Personal information
- Full name: Christopher Randall
- Born: 17 December 1995 (age 30) Newcastle, New South Wales, Australia
- Height: 183 cm (6 ft 0 in)
- Weight: 92 kg (14 st 7 lb)

Playing information
- Position: Hooker, Lock, Second-row
Club
| Years | Team | Pld | T | G | FG | P |
| 2020–22 | Newcastle Knights | 29 | 3 | 0 | 0 | 12 |
| 2023– | Gold Coast Titans | 89 | 10 | 0 | 0 | 40 |
|  | Total | 118 | 13 | 0 | 0 | 52 |
- Source: As of 4 September 2026

= Chris Randall (rugby league) =

Australian rugby league footballer

Christopher Randall (born 17 December 1995) is an Australian professional rugby league footballer who plays as a or forward for the Gold Coast Titans in the National Rugby League.

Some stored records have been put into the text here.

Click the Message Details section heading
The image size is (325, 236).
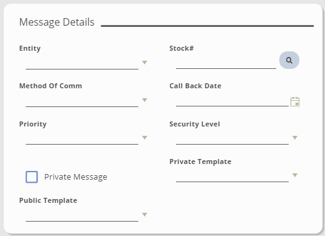pos(57,22)
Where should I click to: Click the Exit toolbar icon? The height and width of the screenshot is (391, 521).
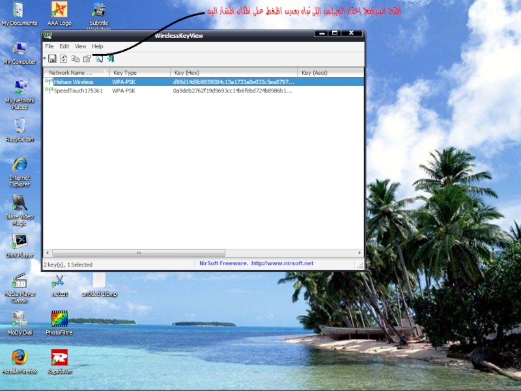click(110, 59)
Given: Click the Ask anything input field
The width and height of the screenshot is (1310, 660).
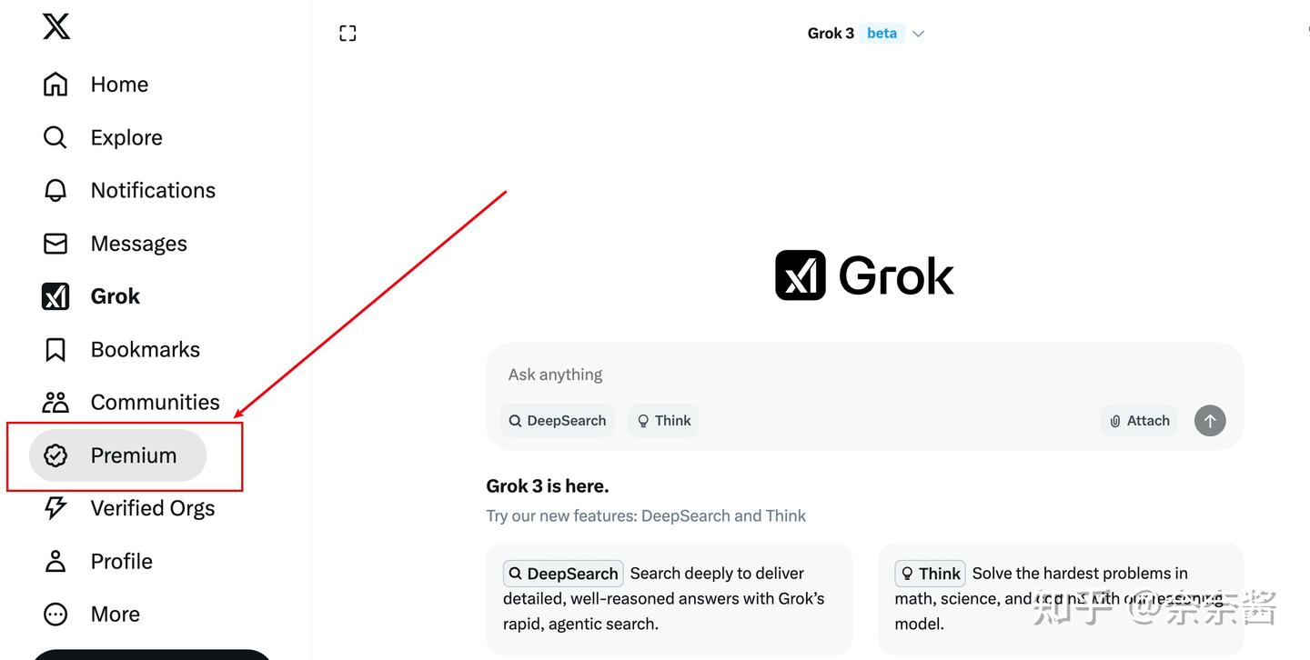Looking at the screenshot, I should tap(637, 374).
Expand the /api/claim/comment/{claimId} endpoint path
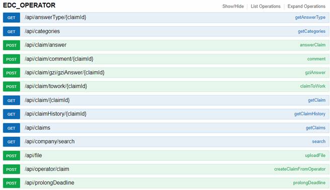Screen dimensions: 330x190 tap(59, 59)
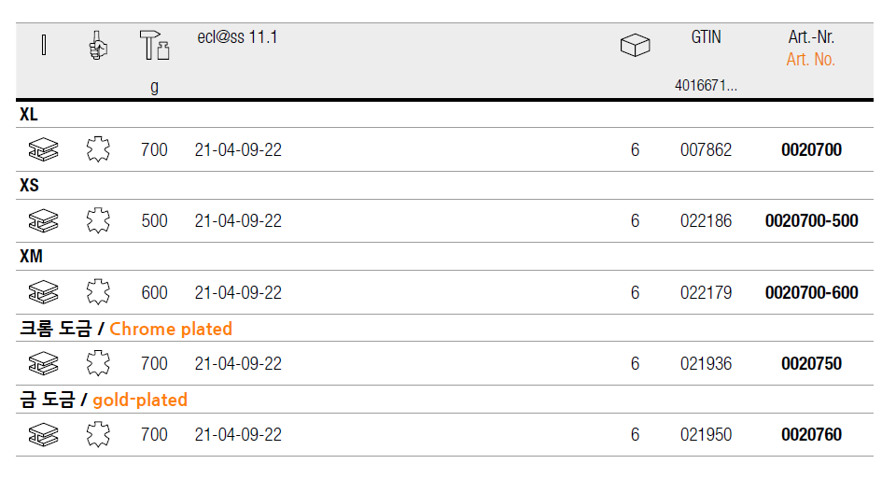Click the Art. No. column header
The image size is (882, 478).
(x=810, y=60)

He previously played for the Newcastle Knights in the NRL.

==Background==

Born in Newcastle, New South Wales, Randall played his junior rugby league for Lakes United, progressing on to the first-grade side in the Newcastle Rugby League competition.

==Playing career==
===Early years===
Randall played his rugby league for Lakes United up until 2018, with some games for the Newcastle Knights' Canterbury Cup NSW team during the 2018 season. In 2019, he became a regular for the Knights' Canterbury Cup NSW side and earned a development contract for the NRL squad.

===2020===
In round 3 of the 2020 NRL season, Randall made his NRL debut for the Newcastle Knights against the Penrith Panthers. Due to an injury to halfback Mitchell Pearce, Randall came onto the field within the first 10 minutes and played the majority of the game. He set a new record for amount of tackles made by a player making their debut, with 71 tackles as the Newcastle club drew 14-14 all with Penrith.

===2021===
Randall only made five appearances for Newcastle in the 2021 NRL season. He did not play in the clubs elimination final loss against Parramatta.

===2022===
Randall played 17 games for Newcastle in the 2022 NRL season as the club missed the finals finishing 14th on the table.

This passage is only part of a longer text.